The kerosene beat the lamp oil for brightness of light. But propane beat them both by far. I chose to go with lamp oil because it will store forever, and is not a hazzard fuel.

BackBlast
02-21-2010, 09:04 PM
I dont know where the above calculations came from. This to me is no different than the guestimates that appear all over the internet. EPA says my suv will get 6 more mpg than my truck really does. It says my Talkabout radios are good for 26 miles. It says my batteries will take twice as many pictures as my camera really does. It says my sleeping bag will keep keep me warm 25 degrees more than it does. It says my boots will keep my feet warm 20 degrees colder than they really do.
The information I put out is from real world use. I NEVER rely on guestimations and estimates when planning for disaster. I think that is foolish.
I bought a butane stove, and tested it. We used this stove exclusively for Six weeks in our home. We cooked Every meal with it. No microwave.
We cooked all of our things for a family of five. We used just over two cans in a month. This stove and fuel ran 12 hours on a single can of fuel. The fuel cost me $1.35 per can.
That makes the actual cost $2.70 per month for cooking fuel. Maybe $3.00 because we changed the fuel two days before the end of the month.
We kept a log in the kitchen. Every time the stove was turned on, we documented it. I was asking if anyone had tried other products, and found them better suited for cooking. Cost, weight, ease of use, portable, reliable.

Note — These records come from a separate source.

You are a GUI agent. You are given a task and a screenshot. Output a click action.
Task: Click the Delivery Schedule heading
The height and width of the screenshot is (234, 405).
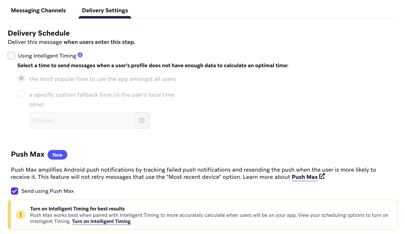pyautogui.click(x=39, y=33)
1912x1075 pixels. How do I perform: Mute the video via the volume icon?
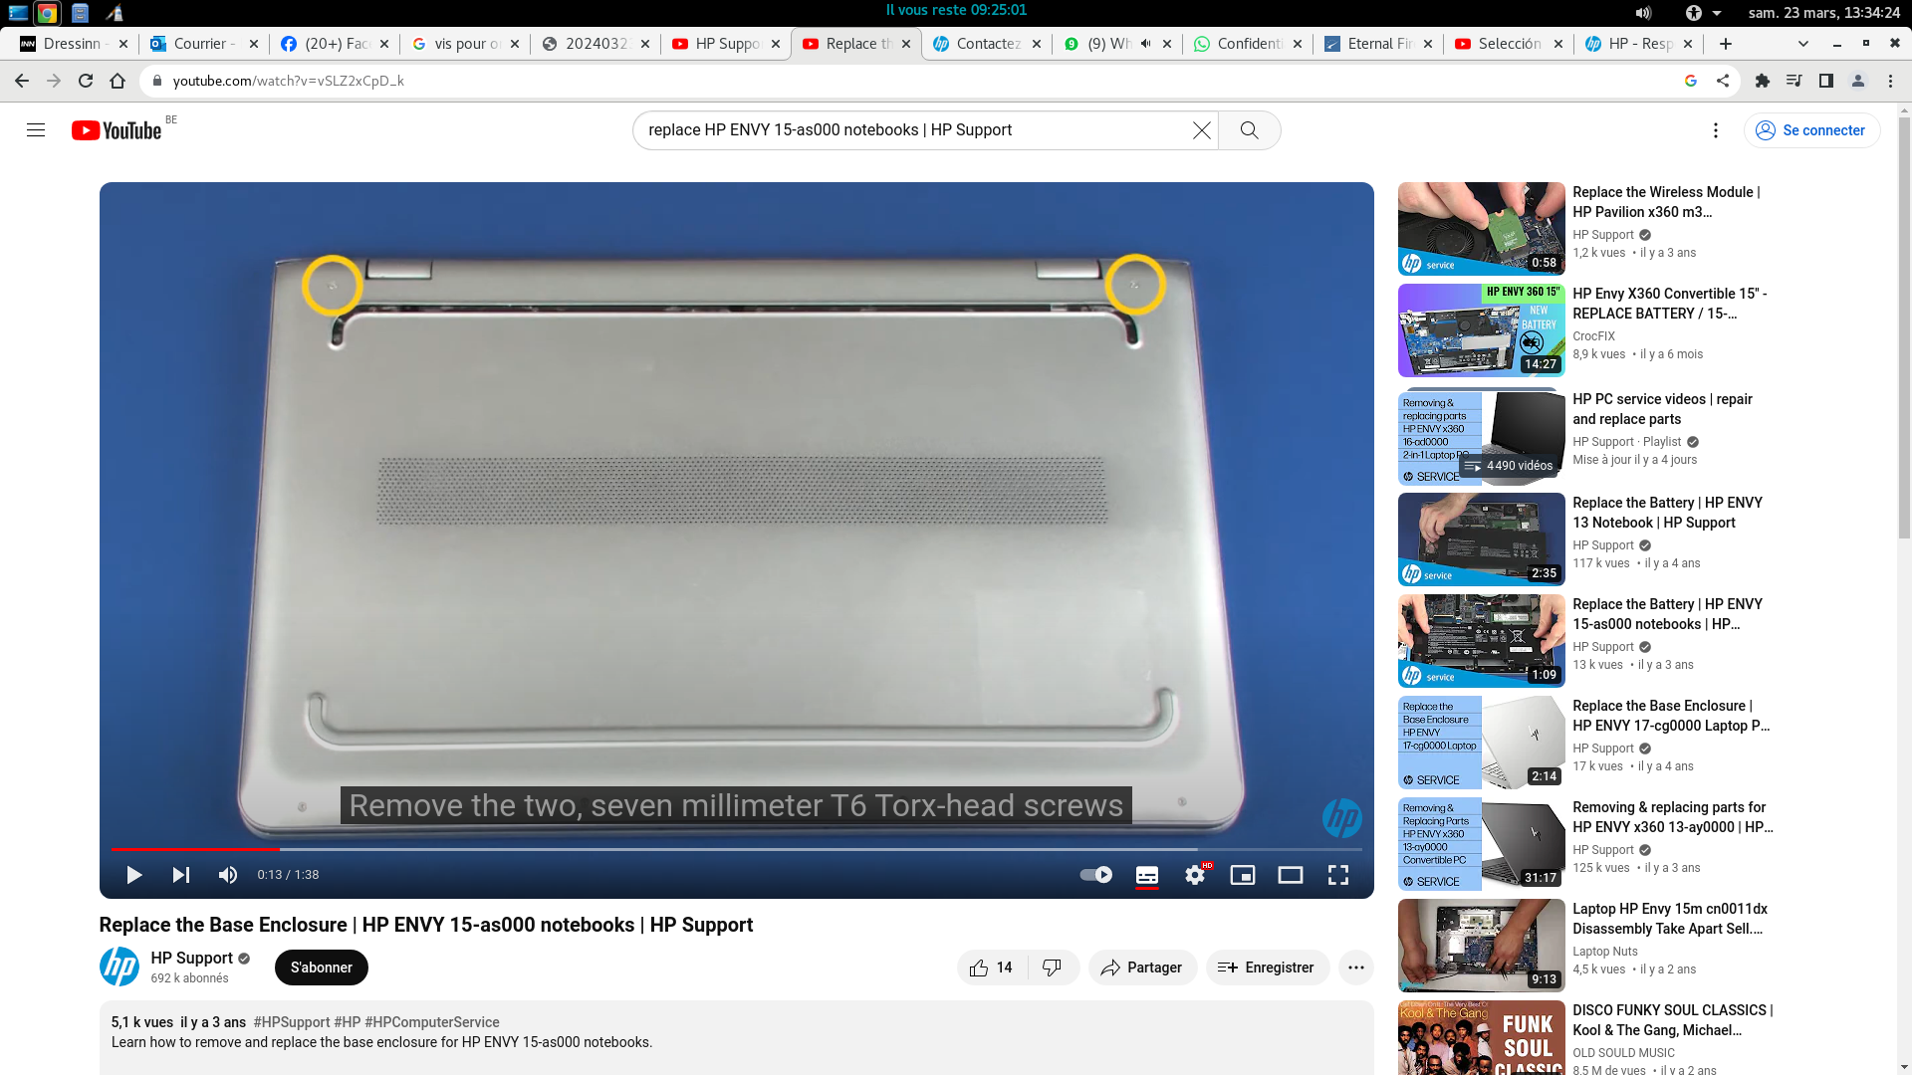[227, 874]

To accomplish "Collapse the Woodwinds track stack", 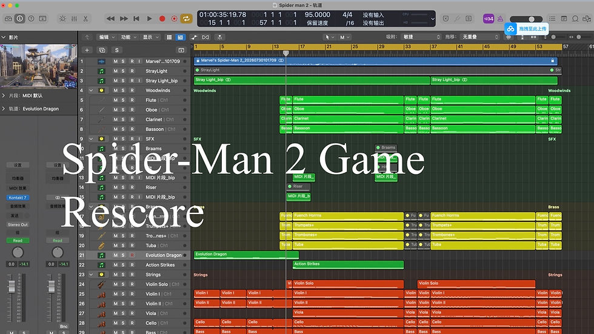I will pyautogui.click(x=91, y=90).
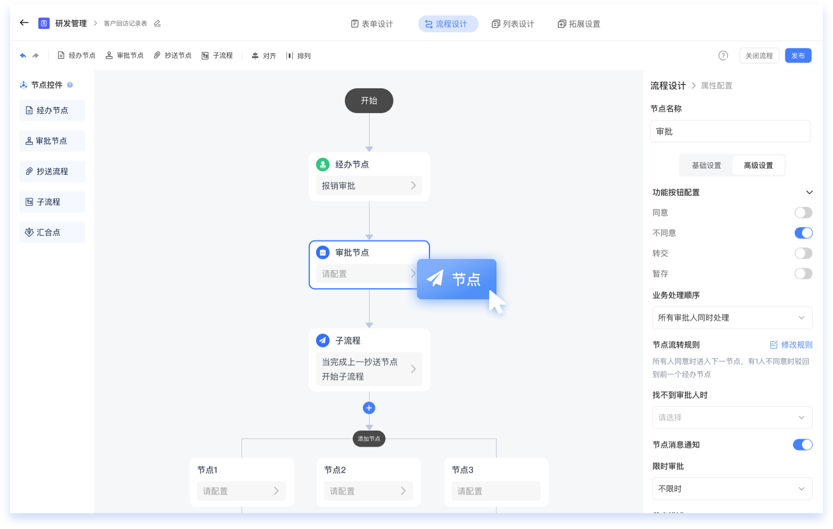The height and width of the screenshot is (529, 833).
Task: Disable the 不同意 toggle switch
Action: [803, 233]
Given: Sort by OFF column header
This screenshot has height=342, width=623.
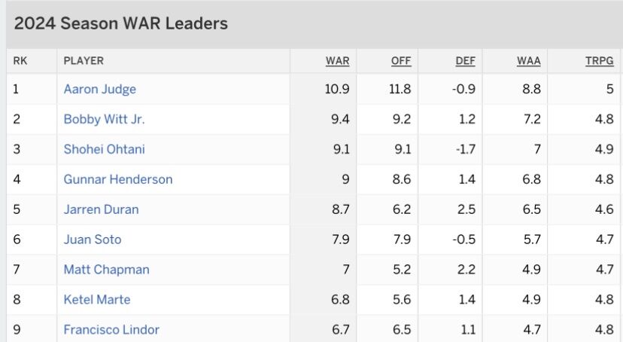Looking at the screenshot, I should pos(401,61).
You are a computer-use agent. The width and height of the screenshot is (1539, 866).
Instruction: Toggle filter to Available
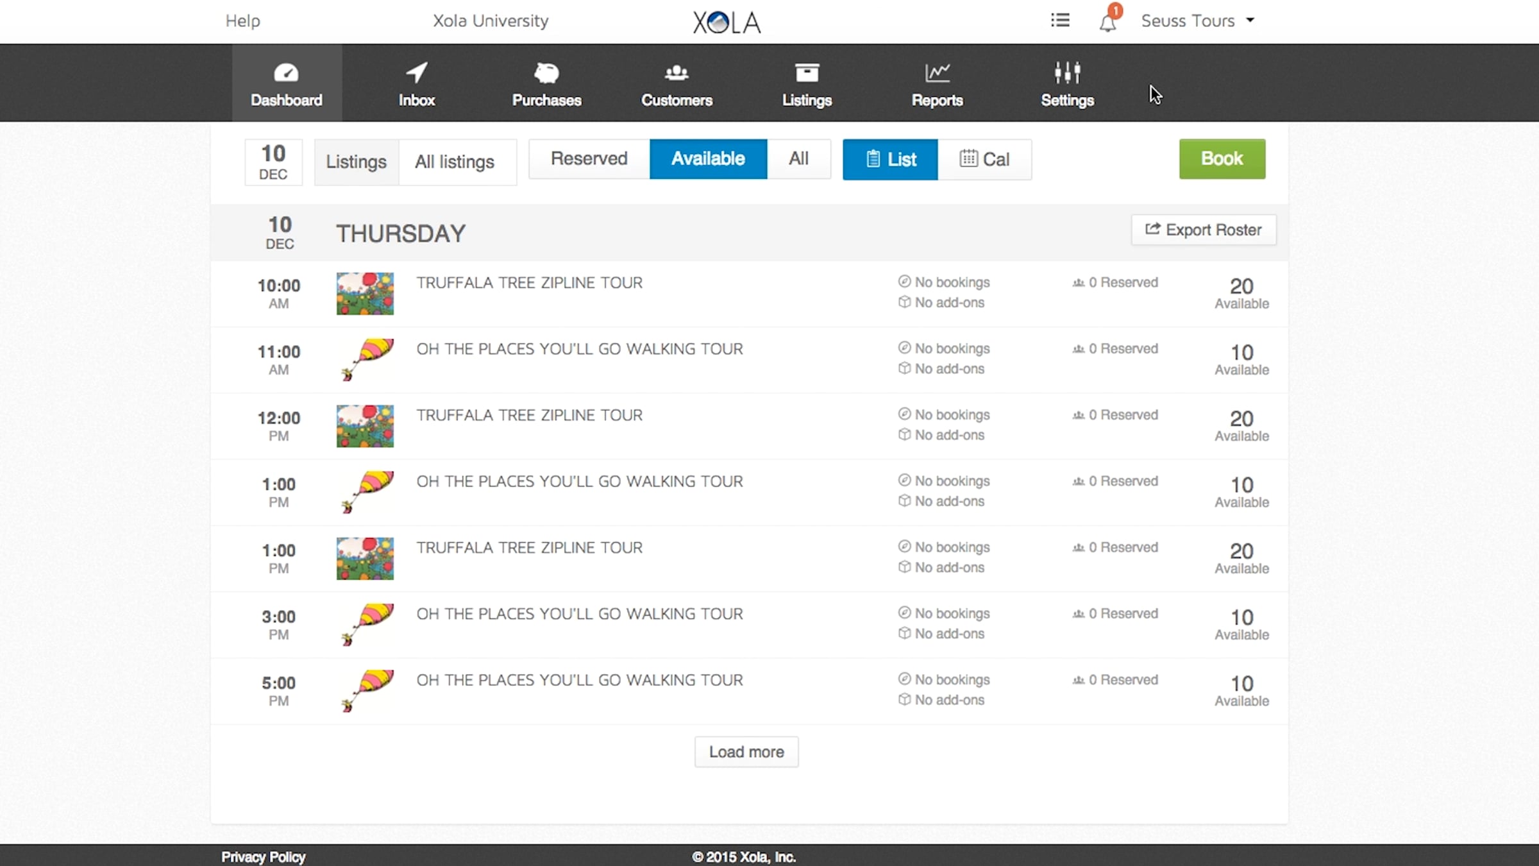point(708,158)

MPG, battery life, cook time etc, are all subjective and depend on how you use the device and I've not intended to say you are mistaken in your experience. Trying it out for yourself is great and you should do that. BTUs are not subjective, they are fact. My comparisons in BTUs per $ and BTUs per pound are also accurate. Now, turning those BTUs into useful heat is another matter, and devices can vary in efficiency. I used my stove outside in the elements, you used your indoors. That right there could swing efficiency a great deal and could impact our results a great deal, my cook water started lower, lower environmental temp cooling stuff, and an active wind... We tried to cook a very large stew to feed quite a few people on a campout, and ran out of fuel about the time we were done, one meal. It was running near max. You can run it for 10 hours at the 1000 BTU/hour rate, I'm not saying you can't. If you consider your personal heating profile meeting your needs, don't worry about the other information provided. I put a good deal of emphasis on mobility as that was one of my primary concerns, and my feedback and facts reflect that focus. I'm not trying to take away what you found but show you how I looked at it and what I found.

AZ Prepper
02-22-2010, 07:57 AM
The information I put out is from real world use.
Thank you Kelly for sharing your experience in these things with us. Actual experience is invaluable when considering these things!

Volcanogrills
12-07-2010, 09:17 AM
I agree that the liquid fuels deliver Higher BTU's than other fuels. I live in Utah and we are most prone to earthquakes. After living in Colombia and seeing the devastation that can be caused by an earthquake, Im not so sure that I would have a LOT of any flammable liquid stored near my residence.
What I saw was a combination of things... Colombia is more wet that most of the united states.. So earthquakes caused landslides - a lot of the time (There was one near medellin yesterday). This also seems to cause fires, for whatever reason (Gas leaks were common) and liquid fuels turned into incendiary devices.
I personally do have 3 propane tanks.. and about 600 lbs of briquettes. For me (wife and me) That will give us about two hot meals a day for about a year. If I have to bug out..all the liquid fuel or briquettes stored wont mean anything.. I dont think.